# Problem statement
Lift out, unaltered, the lines of the material below between the line holding "For every named" and the line holding "Подарки (255, 62)", counting both.

# Records provided
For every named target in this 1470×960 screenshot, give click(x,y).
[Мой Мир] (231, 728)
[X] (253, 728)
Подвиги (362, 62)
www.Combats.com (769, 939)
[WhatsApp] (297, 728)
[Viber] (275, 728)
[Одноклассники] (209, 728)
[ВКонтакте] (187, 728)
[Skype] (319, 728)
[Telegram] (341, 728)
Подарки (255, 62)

* * *

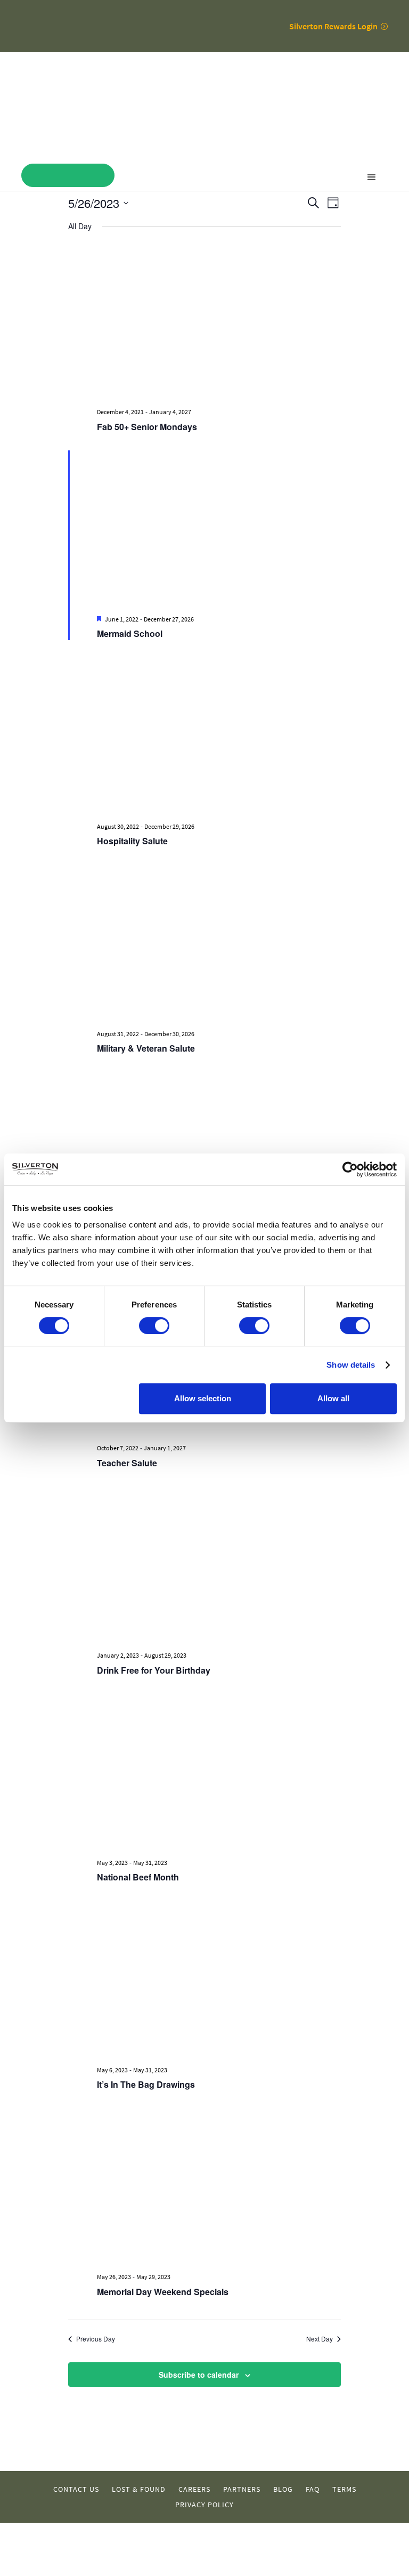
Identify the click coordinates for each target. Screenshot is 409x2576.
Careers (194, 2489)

==

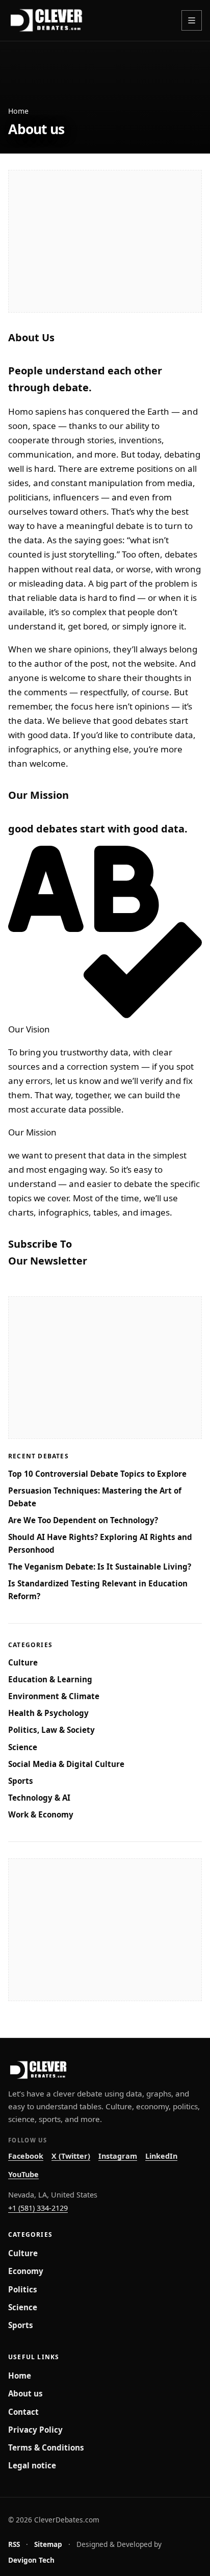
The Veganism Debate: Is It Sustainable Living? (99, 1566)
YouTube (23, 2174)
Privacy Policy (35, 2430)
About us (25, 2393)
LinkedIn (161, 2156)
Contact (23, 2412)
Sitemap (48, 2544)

# Task output
For every named target in this 1470×960 screenshot, give click(x,y).
[Мой Мир] (231, 728)
[X] (253, 728)
Подвиги (362, 62)
www.Combats.com (769, 939)
[WhatsApp] (297, 728)
[Viber] (275, 728)
[Одноклассники] (209, 728)
[ВКонтакте] (187, 728)
[Skype] (319, 728)
[Telegram] (341, 728)
Подарки (255, 62)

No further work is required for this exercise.